What are antioxidants good for?
Our skin can be subject to many daily aggressions: Dryness, ageing, imperfections, etc...
One of the damaging effects on our organism is 'oxidative stress'
Oxidative stress is the oxidation of the body's various cells. It is caused by molecules called 'free radicals'.
Antioxidants are molecules that protect our body's cells against "free radicals". These molecules are found naturally in certain foods we consume on a regular basis. Our bodies themselves produce free radicals.
What are "free radicals"?
Free radicals are oxidizing agents naturally produced by our bodies. They are atoms or molecules with a single unpaired electron in their outer layer. It is the accumulation of these free radicals that causes "oxidative stress", promoting the ageing of organs and skin. Unfortunately, this production is increased by external factors such as pollution, smoking and the sun's UV rays. An excess of free radicals can lead to premature cell aging and the development of certain diseases.
How do you fight free radicals?
Antioxidants are the best weapon against free radicals. Their main role is to fill in the outer layer of free radicals to neutralize their undesirable effects. There are several types of antioxidants:
Carotenoids are natural pigments that are easily assimilated by the body. They are present in all red, yellow and orange plant foods. Dark leafy vegetables and seaweed also contain them.
Well-known vitamin C is found in citrus fruits, red berries, vegetables and exotic fruits.
Vegetable oils, shellfish and oilseeds are very rich in vitamin E. This is a fat-soluble vitamin. As such, it is well-stored by the body.
Polyphenols and flavonoids
Flavonoids belong to the large family of polyphenols. The foods that contain the most flavonoids are red fruit, citrus fruit, green tea, apples, etc.
Trace elements: zinc, copper, selenium
Zinc, copper and selenium have exceptional oxidizing properties. Seafood and offal, wholegrain cereals and cheeses are rich in zinc. Copper is found in liver, oysters, dark chocolate, etc. Sources of selenium in the diet include fish, liver, meat, eggs, oilseeds and oysters.

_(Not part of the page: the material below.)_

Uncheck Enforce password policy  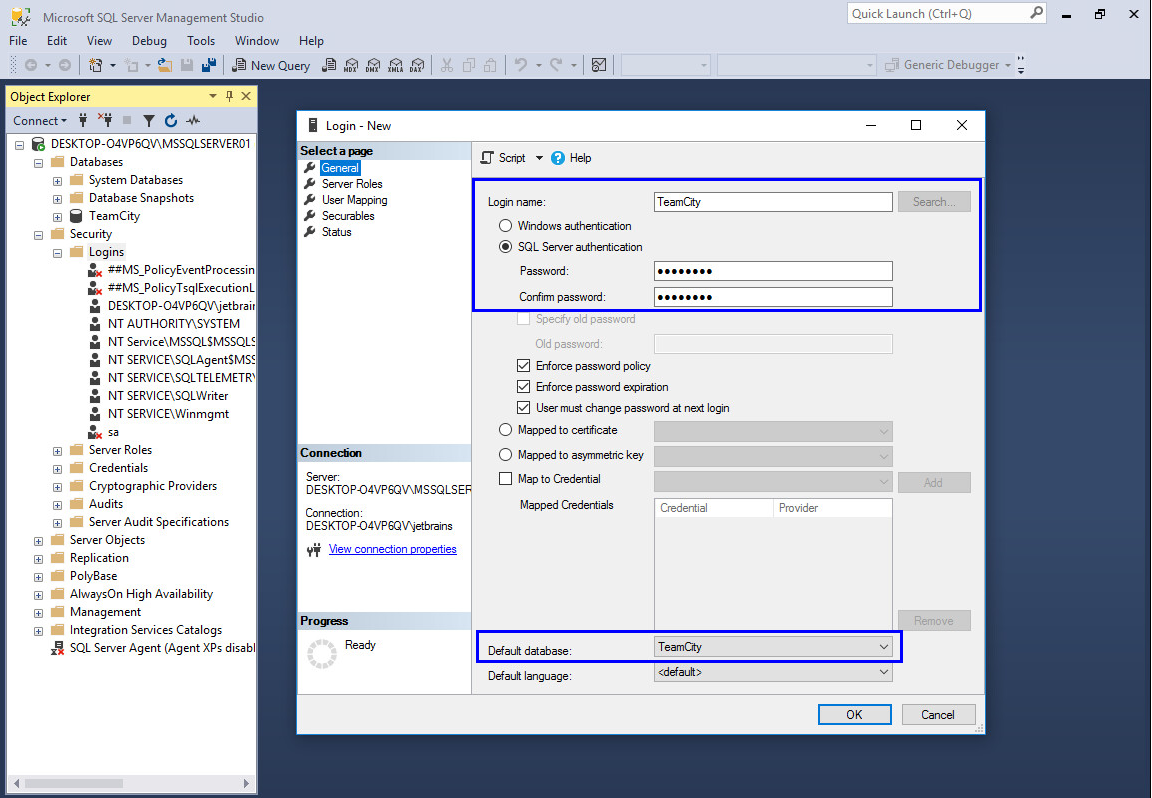[x=524, y=366]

Routine for fighting free radicals
It is also possible to put in place a regular and effective routine to limit the production of free radicals.
- Reduce or eliminate tobacco and alcohol consumption
- Avoid excess calories
- Get a good night's sleep
- Always use sun protection and avoid excessive sun exposure
- Avoid stress in your personal and professional life
- Regular physical activity
- Choose a cosmetic routine enriched with or containing antioxidant active ingredients for more targeted action.

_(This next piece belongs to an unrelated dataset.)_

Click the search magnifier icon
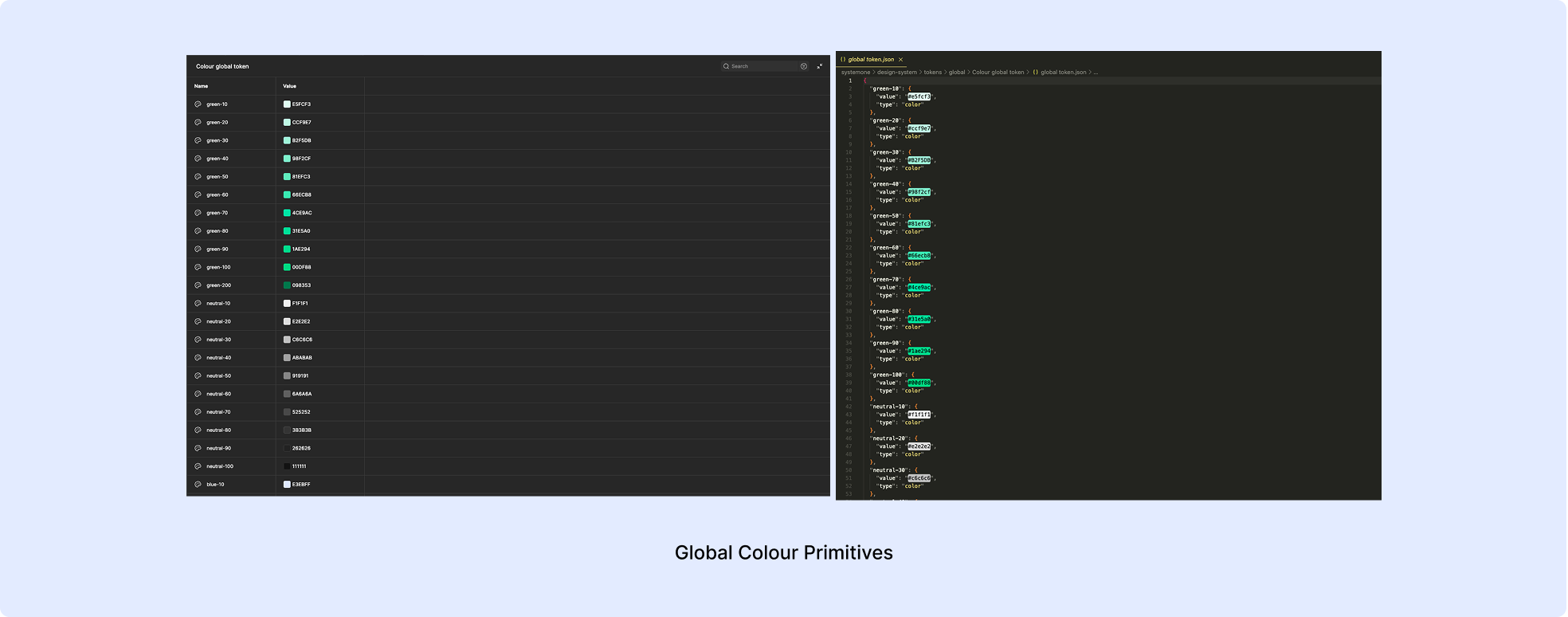The width and height of the screenshot is (1568, 617). (726, 66)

Fortunately for us, antioxidants are found naturally in some of the foods we consume every day.
- Hibiscus powder: This 100% natural powder, produced from the flower's petals, is rich in mucilage (moisturizing and softening sugars) and antioxidants, which give it its innumerable properties.
- Matcha tea powder: Matcha tea powder is recognized for its antioxidant benefits in anti-aging skin care products and creams. Its natural caffeine content makes it an indispensable ally in slimming and firming treatments.

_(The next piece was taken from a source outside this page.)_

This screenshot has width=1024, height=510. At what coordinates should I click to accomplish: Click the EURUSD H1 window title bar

- Urucum powder: Incorporate this powder into your face masks for a brighter complexion and hydrated skin. Rich in vitamin E and antioxidant, it protects the skin.
- Ashwagandha capsule: An Ayurvedic secret , Ashwagandha or Indian Ginseng is a so-called "adaptogen" plant. This type of plant is said to enhance the body's natural ability to resist stress. Ashwagandha also helps combat sleep disorders and is rich in antioxidants.
Some cosmetics for external use
- Green Coffee Oil : Rich in antioxidants and fatty acids,green coffee oil both protects and firms the skin. It is ideal for reducing puffiness under the eyes, and also has nourishing properties for dry, damaged hair.
- Rose Hip Oil: A healing and soothing vegetable oil for external use, to bring a healthy glow and for its anti-aging action on the skin.